Formic acid-soluble total Aβ levels were much lower in cortex than hippocampus (Fig. 5E). The complete or partial ablation of Nlrp1, Casp1, and Casp6 did not alter formic acid (Fig. 5E, Supplementary Fig. S7E) or RIPA-soluble (Fig. 5F, Supplementary Fig. S7F) Aβ38, Aβ40, and Aβ42 levels or their ratios to total Aβ in J20 cortex. These results indicate that Nlrp1, Casp1, and Casp6 contribute to the aggregated Aβ deposits in J20 hippocampi.

Iba1+-microglia predict episodic memory whereas IFNγ and CXCL1 predict spatial memory in J20

Multivariable linear regressions were performed to determine which hippocampal variable best predicted episodic and spatial memory deficits in J20 mice (Table 1). Analyses were performed on either data acquired from paraformaldehyde fixed or frozen brains. Measures of synaptophysin, Iba1+-microglia, and Aβ immunostaining from paraformaldehyde fixed hippocampus showed that only Iba1+-microglial cell density associated with NOR discrimination index scores (Table 1). None of the hippocampal biochemical markers in frozen brains, which included spine density, pro-inflammatory TNFα, IFNγ, and CXCL1 cytokines, and total formic acid-soluble Aβ protein levels, associated with NOR scores. Neither synaptophysin, Iba1+-microglia density, or Aβ levels obtained from paraformaldehyde-fixed tissues associated with Barnes maze probe primary errors (Table 1). From frozen brain data, only IFNγ and CXCL1 levels associated with Barnes maze spatial memory. Together, these results indicate that Iba1+-microglia predict episodic, whereas IFNγ and CXCL1 predict spatial, memory performance in J20.

Table 1 Iba1+-microglia predict episodic memory whereas IFNγ and CXCL1 predict spatial memory in J20.

Casp1, but not Nlrp1 or Casp6, genetic ablation protects J20 mice from premature mortality

Only 40–50% of J20 mice survived at 5 months of age, despite being kept in a pathogen-free facility (Fig. 6A). J20 survival rate was unaltered by genetic ablation of Nlrp1 or Casp6 but improved to near 100% with genetic ablation of Casp1 (Fig. 6B, C). Survival was not affected in WT mice by any genetic ablations (Fig. 6D, E). These results indicate that Casp1, but not Nlrp1 and Casp6, is involved in J20 increased mortality rate.

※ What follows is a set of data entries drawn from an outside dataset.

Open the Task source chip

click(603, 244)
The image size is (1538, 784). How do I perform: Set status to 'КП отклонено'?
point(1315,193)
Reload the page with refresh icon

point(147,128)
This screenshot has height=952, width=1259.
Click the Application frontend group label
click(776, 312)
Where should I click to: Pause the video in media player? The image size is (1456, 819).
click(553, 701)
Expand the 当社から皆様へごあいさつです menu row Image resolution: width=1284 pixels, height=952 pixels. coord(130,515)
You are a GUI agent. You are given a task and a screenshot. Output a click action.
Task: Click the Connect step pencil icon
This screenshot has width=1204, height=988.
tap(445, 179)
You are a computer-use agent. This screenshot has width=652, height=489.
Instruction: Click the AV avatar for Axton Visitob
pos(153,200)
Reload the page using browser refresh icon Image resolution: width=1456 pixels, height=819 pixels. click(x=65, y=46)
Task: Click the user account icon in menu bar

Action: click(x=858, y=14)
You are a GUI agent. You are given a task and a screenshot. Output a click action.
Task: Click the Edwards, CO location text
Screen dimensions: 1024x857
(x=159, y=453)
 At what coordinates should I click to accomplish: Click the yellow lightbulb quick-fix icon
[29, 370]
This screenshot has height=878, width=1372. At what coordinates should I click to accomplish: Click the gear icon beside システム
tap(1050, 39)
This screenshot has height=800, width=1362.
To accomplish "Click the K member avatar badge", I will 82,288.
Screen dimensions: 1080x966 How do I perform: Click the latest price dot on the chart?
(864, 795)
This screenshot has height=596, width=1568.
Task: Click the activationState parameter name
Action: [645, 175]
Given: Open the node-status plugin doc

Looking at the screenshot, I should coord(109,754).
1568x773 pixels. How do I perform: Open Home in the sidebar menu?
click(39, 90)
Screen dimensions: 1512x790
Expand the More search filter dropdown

Fig. 6: Casp1, but not Nlrp1 or Casp6, genetic ablation improves survival in J20 mice.
figure 6

Kaplan–Meier survival curves and pairwise comparisons between A WT and J20 mice (p < 0.0001), B J20 and J20/Nlrp1−/− (p = 0.1807), J20/Casp1−/− (p = 0.0030), and J20/Casp6−/− (p = 0.2280) mice, C J20 and J20/Nlrp1+/− (p = 0.3548), J20/Casp1+/− (p < 0.0001), and J20/Casp6+/− (p = 0.6374) mice, D WT and WT/Nlrp1−/−, WT/Casp1−/−, and WT/Casp6−/− mice (no significant differences), and E WT and WT/Nlrp1+/−, WT/Casp1+/−, and WT/Casp6+/− mice (no significant differences).


This study provides unrivaled evidence to validate the importance of Nlrp1, Casp1, and Casp6 in episodic and spatial memory in AD. The use of the J20 mouse model generated with only one mutant gene, the study of heterozygous or homozygous Nlrp1, Casp1, or Casp6 null mice on genetically identical J20 or WT backgrounds at an age where there isn’t significant accumulation of amyloid deposits, and the submission of all mouse groups to identical experimental conditions crystallize the role of Nlrp1, Casp1, and Casp6 in AD-related cognitive deficits. In support of our findings, five-month-old APP/PS1 AD mice submitted to Nlrp1 or Casp1 siRNA knock down [36], 8-month-old J20/Casp1−/− or +/− [33], 16-month-old APP/PS1/Casp1−/− [27], and 7-month-old 5xFAD/Casp6−/− mice [37] have all shown improved spatial memory. However, differences in their (1) transgenes (APPK670/M671L/PS1∆E9 in APP/PS1, APPK670/M671L/V717F in J20, and APPK670/M671L /I716V/V717I/PS1M146L, L286V in 5xFAD), (2) promoters directing expression in different cell types (mouse prion protein in APP/PS1, PDGFB in J20, and Thy1 in 5xFAD), (3) age tested (5 months for siRNA and 16 months for KO in APP/PS1, 7 months in 5xFAD and 8 months in J20) relative to the age of appearance of Aβ (8–10 months, 2 months, and 5–7 months, respectively), and (4) the use of only the Morris water maze to test memory, restrict the direct comparison of Nlrp1, Casp1, and Casp6 in AD-related pathophysiology.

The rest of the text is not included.